Gary McGraw: Yeah there's a mathematical way of thinking about this, you know how Gaussian bell curves have these tails on both sides. So there's the fat part in the middle and the tails. When you're doing this autoassociative learning you just basically cut off the tails. So the bell curve smoothes and the part under the fat part gets big which is fine unless it's wrong. But all the subtlety that was in the tails, like all of the things that experts argue about when they're thinking about medicine. It's the interesting stuff that’s in the tails that's gone and the more you eat, the more it goes away. If you ingest it some more those attractors they take up all the room in your representation and ao all of the subtlety disappears and you know that's one way of thinking about it. Another way of thinking about it that's easier is like if you've ever played the guitar with an amp and you do feedback, you know you stand by the amp and you get the feedback thing which rock and roll guys love to do. It's very much like that I think, so that's a good metaphor for thinking about it.

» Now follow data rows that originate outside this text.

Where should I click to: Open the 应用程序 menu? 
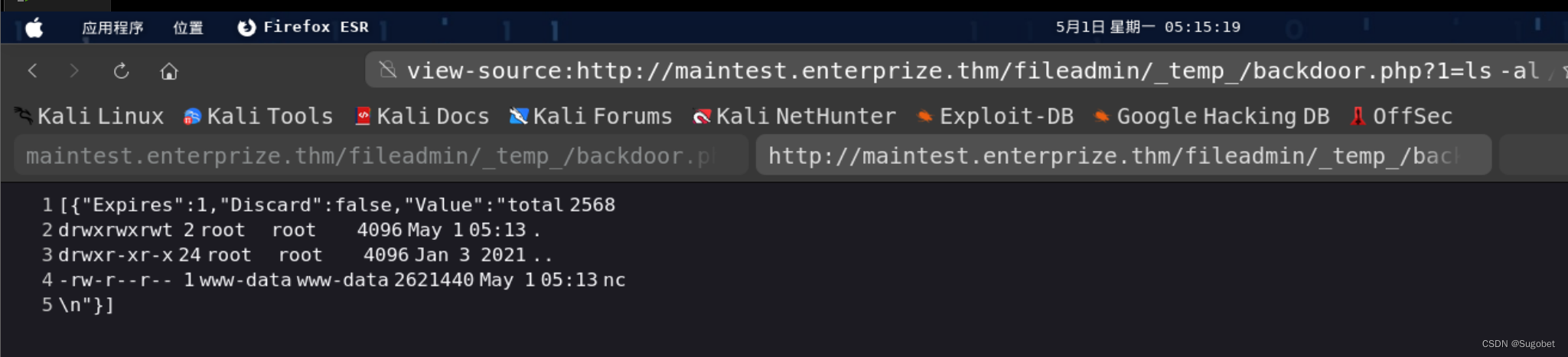coord(112,28)
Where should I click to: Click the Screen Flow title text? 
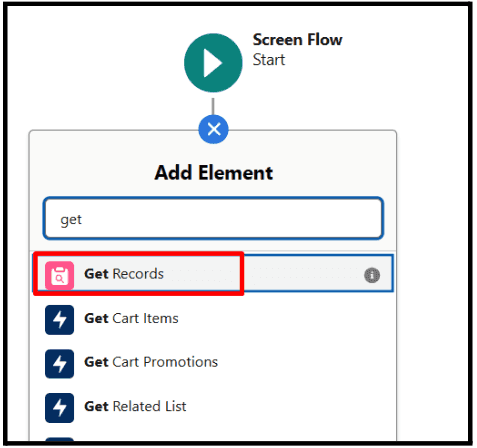pos(297,40)
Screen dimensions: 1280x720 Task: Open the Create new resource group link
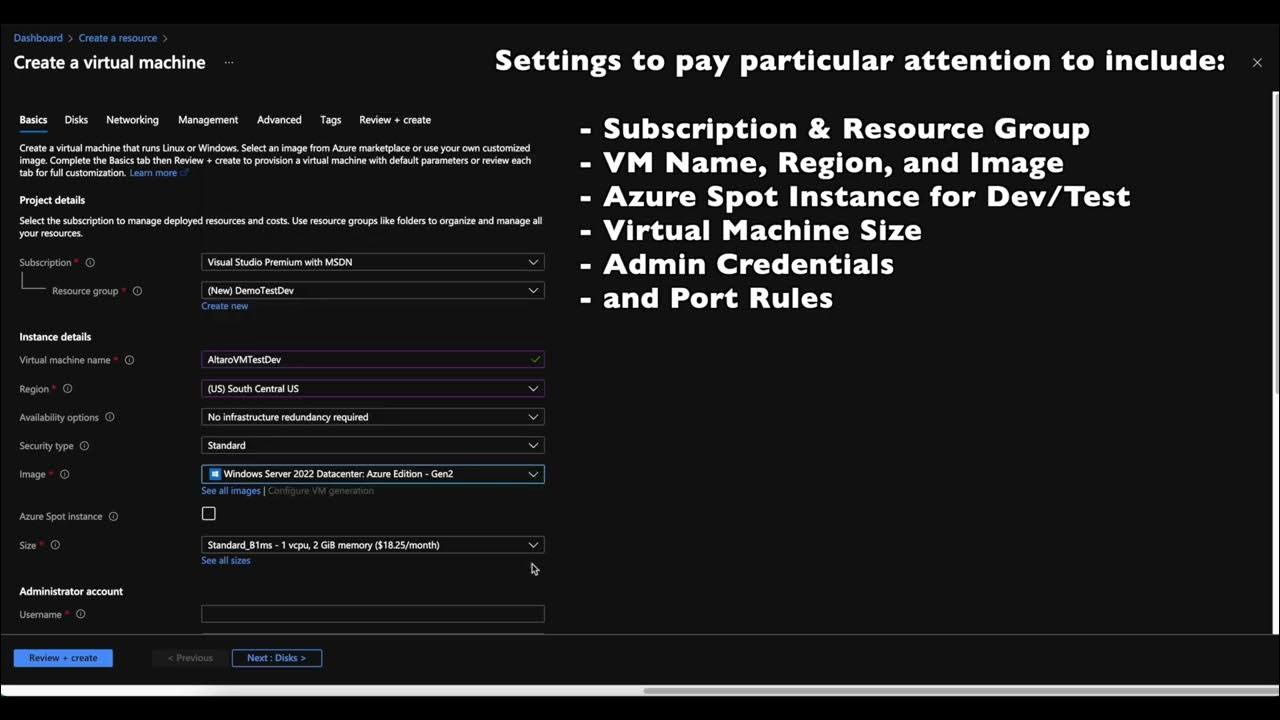[224, 305]
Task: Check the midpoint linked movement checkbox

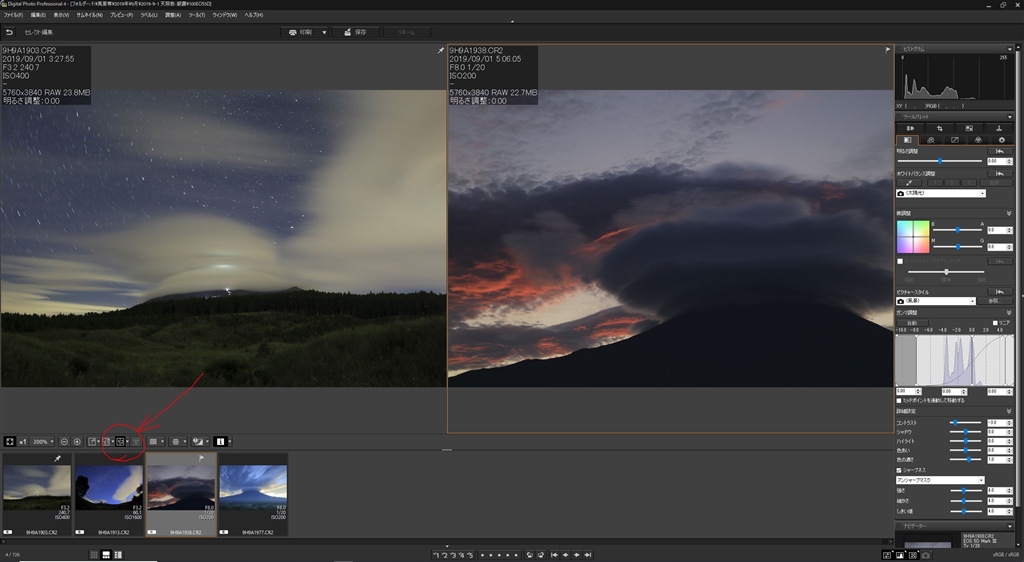Action: [x=898, y=400]
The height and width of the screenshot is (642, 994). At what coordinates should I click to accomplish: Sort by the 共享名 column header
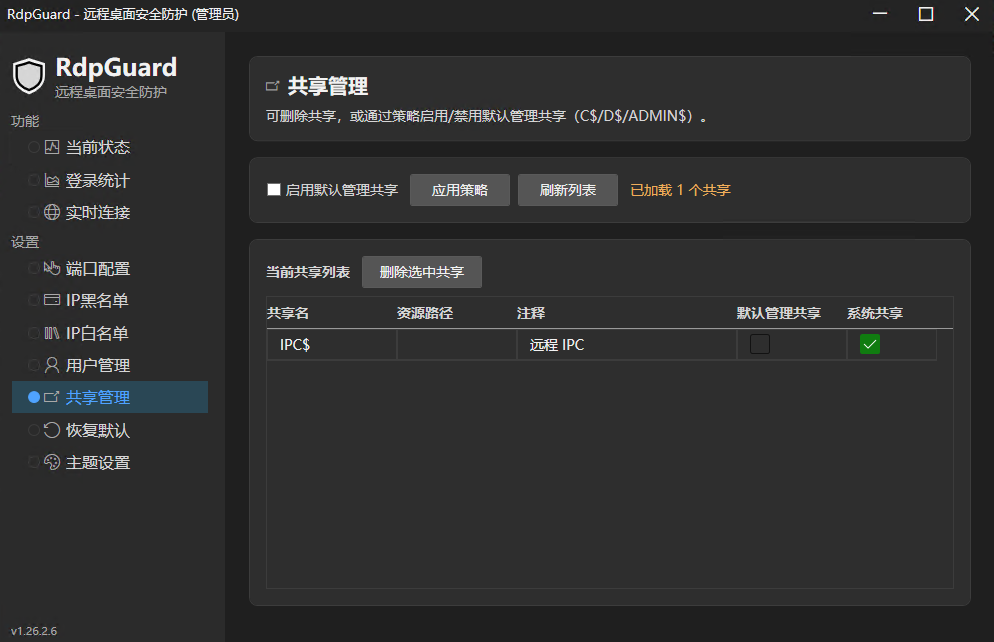288,313
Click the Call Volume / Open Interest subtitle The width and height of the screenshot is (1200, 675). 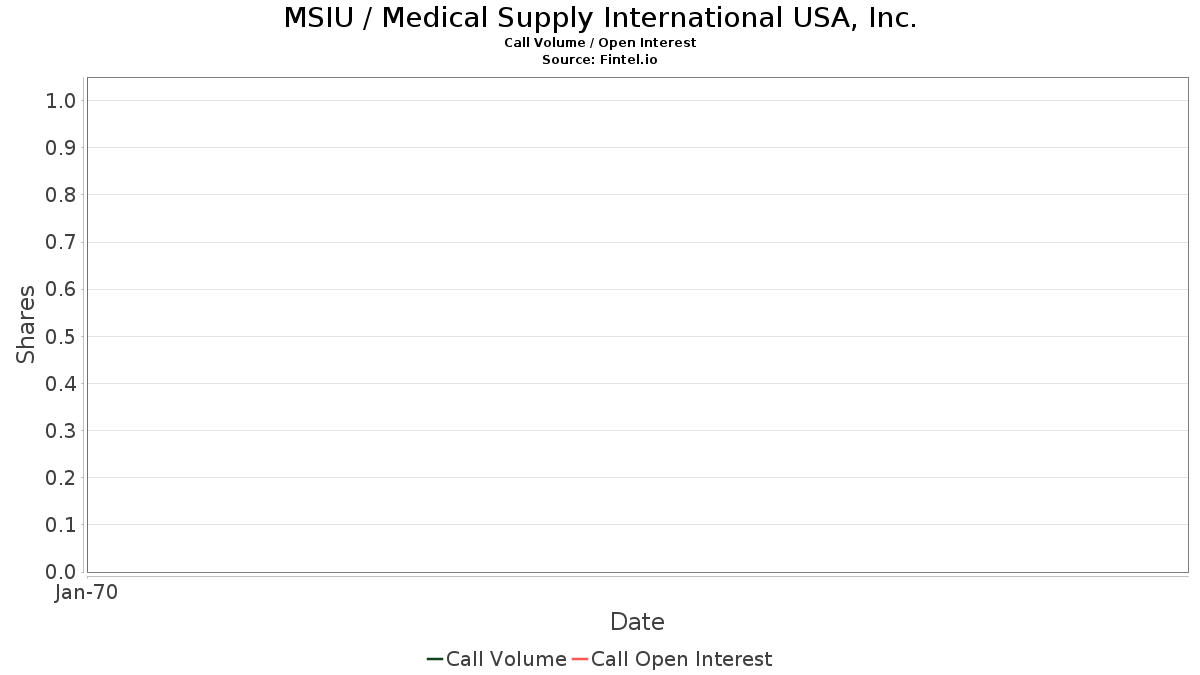click(600, 43)
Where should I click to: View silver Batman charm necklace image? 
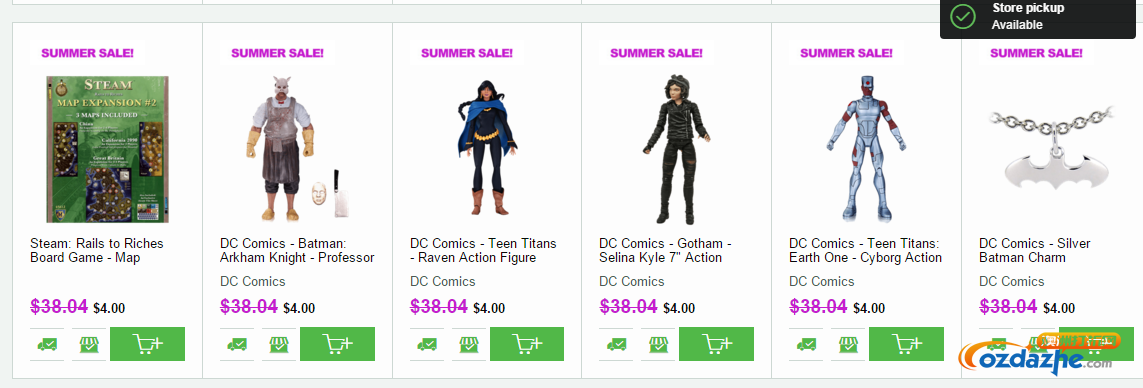coord(1052,148)
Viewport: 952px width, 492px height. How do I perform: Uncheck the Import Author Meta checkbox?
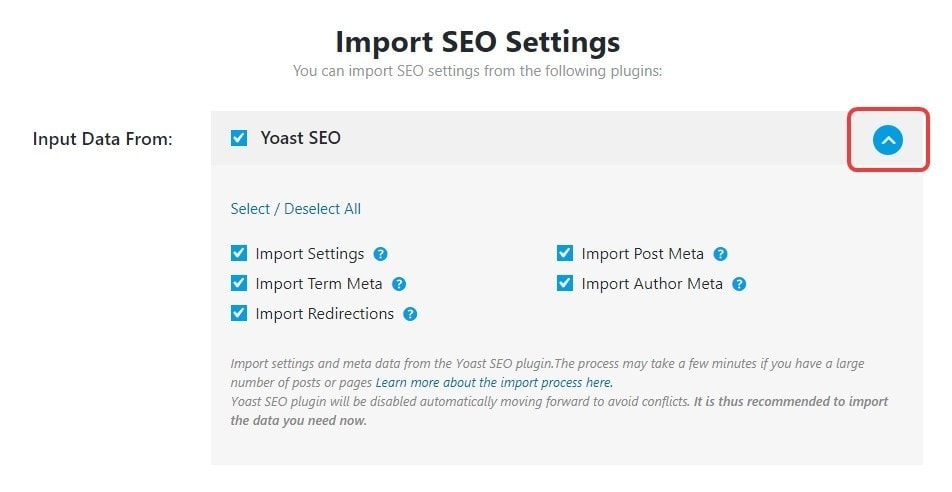[x=565, y=283]
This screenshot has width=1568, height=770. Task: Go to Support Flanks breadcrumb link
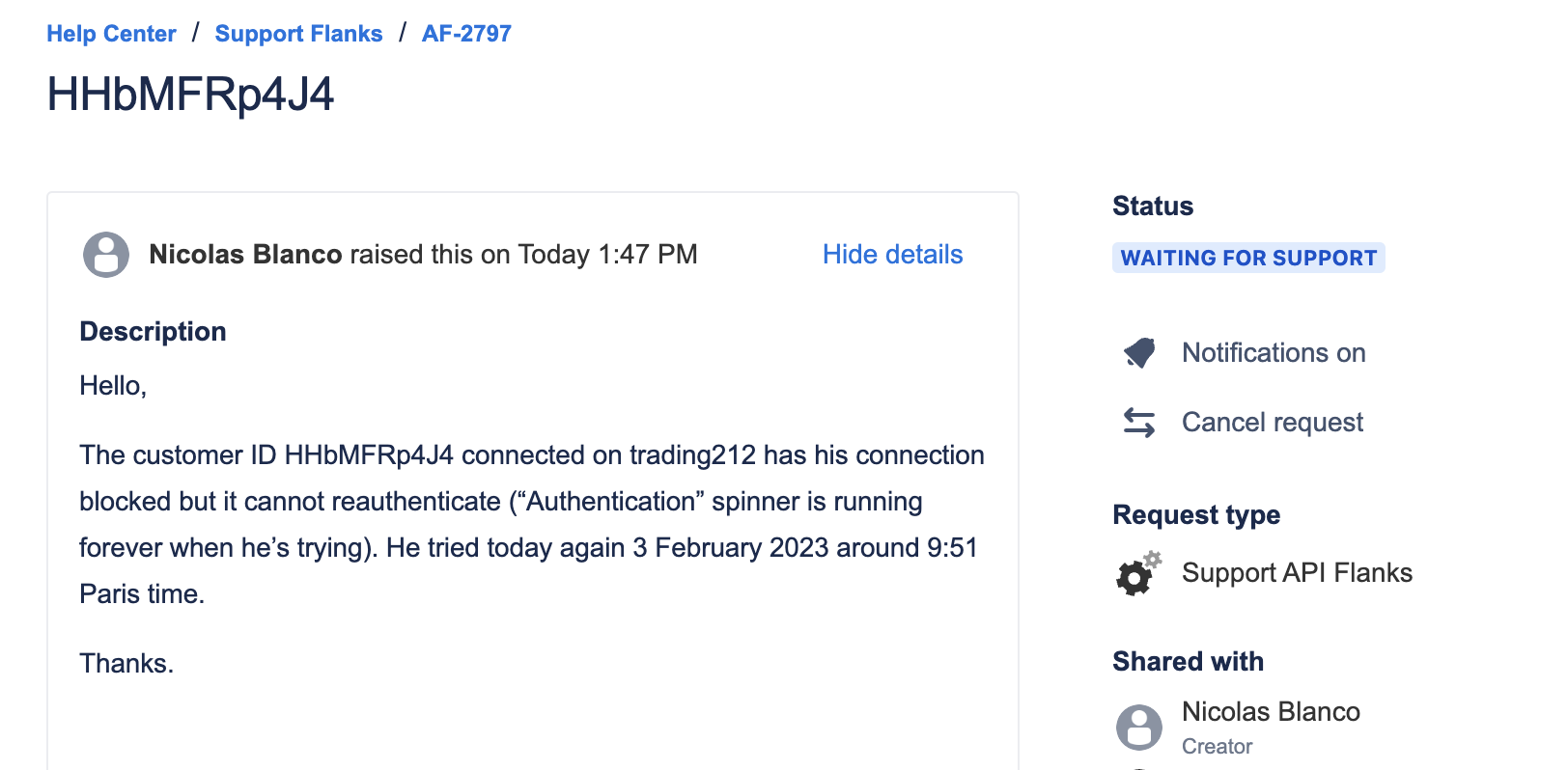tap(298, 34)
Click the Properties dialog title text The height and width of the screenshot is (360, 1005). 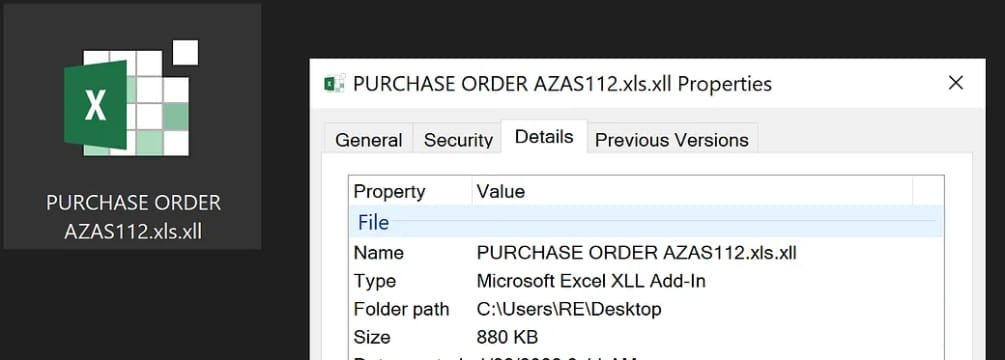pyautogui.click(x=562, y=84)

Dennis Fisher: Is there any effort to sort of figure out a way around it or is it too late?
Gary McGraw: It would be to train some foundation models that don't have wrongness in there and then you need somebody to decide what's right and what's wrong. And then we need some philosophers we're going to have to have some wars and arguments over it.
Dennis Fisher: Another part of this is the data feudalism. The big companies such as Google, they own their own ocean of data. They're not letting anybody else swim around in that ocean really.
Gary McGraw: That's right and they used to share amongst each other and now they're not even doing that, which is kind of interesting. So yeah, where do we get enough data? How much does it cost? Who owns it? Who's generating it? But the real question behind it is well are we really, in fact, producing enough models? But enough data for models that we want to build now or not. And data feudalism certainly cuts against that grain you know?
Dennis Fisher: What do you see in terms of the way that Ai can be used in the security field specifically?
Gary McGraw: You know, probably configuration and you can put these things inside of guidelines that are really really tight and and have them help you do things like a process that takes a few steps. That's a little complicated. One of my companies that I'm advising is called Redsift and they built a technology that uses network stuff like DNS records and things like that to figure out whether or not spoofers are building a fake website for say Bank of America in Thailand or whatever and it doesn't really look at the text so much as it looks at the network configurations and the certificates and all the stuff that you have to prove that you really are who you are. And it uses machine learning to find things that are probably not legit and say, hey excuse me. But you might want to look at this one. This looks like somebody trying to spoof it when you got to shut them down. And so that's a use of machine learning to do good from a security perspective.